At Camont that means that I am planting vegetables to eat through the late summer when friends appear, when cooking students arrive. Again. The potager is a grid of raised beds that circle through the seasons with some perennial herbs like lovage, sage, rosemary, and mint; some overgrown weeds that by May give way to some seeds and plants; repeated flowering of borage and nigella to scatter a bit of blue across the gravel drifts; and berry canes finally giving enough fruit to harvest to add to a pot or two of jam. The grid helps me keep track. I can count on these stragglers to come around each summer. Round again.

The longer days do circle back to other years, too.

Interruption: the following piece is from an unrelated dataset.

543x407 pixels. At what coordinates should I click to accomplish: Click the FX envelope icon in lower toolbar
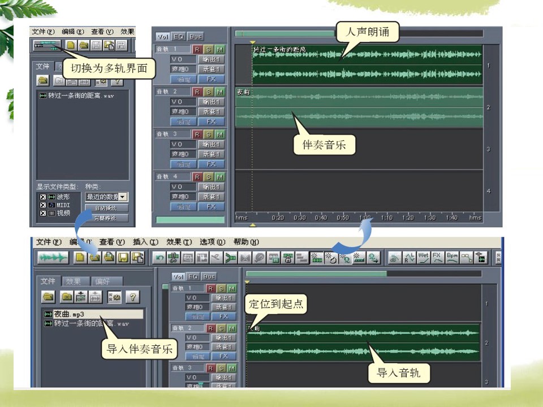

When there was jumping into the canal on a hot day with a plastic float of Cuba Libras attached to the barge( 1997); when the Midsummer fete meant a bright bonfire and a large group of friends for a lamb roast and armagnac late into the night (2004); and further back when this house was just a stone and brick shell and I talked about how it was going to look- fixed up and with a garden gate(1989). Seems like yesterday. But thirty years blink by. And now the gate supports a tangle of climbing roses- a bouffant pink and white Pierre Ronsard and an old cream-colored scented rose whose name I have lost.

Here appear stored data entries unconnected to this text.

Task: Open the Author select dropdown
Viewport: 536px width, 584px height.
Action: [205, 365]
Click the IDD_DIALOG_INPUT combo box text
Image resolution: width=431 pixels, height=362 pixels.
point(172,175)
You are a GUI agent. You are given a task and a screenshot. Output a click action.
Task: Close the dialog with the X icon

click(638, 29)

Round days happen in my kitchen, too. It’s time to pluck a few squash blossoms and add them to an omelette made with courgettes, a way of acknowledging the flower and the fruit together. I put the straw hats and flowers in the hearth in an offhand homage to Roy Andrie de Groot and that far away Auberge of the Flower Hearth which remains an inspiration of French cookbooks. I cook once a day, either for lunch or dinner, letting us graze on les rests so that distractions from work are a pleasure. The tomato tarts make their appearance one by one, then in a flurry for a cooking class where everyone learns to make the simplest of my French butter pastry. Radishes pop up overnight and their greens are a peppery substitute for watercress in a cold or hot soup (see below). Then the June making of Vin de Noix is celebrated with whomever is visiting that week of the Solstice and the Fête de la Musique. We’ll make that soon, so stay tuned!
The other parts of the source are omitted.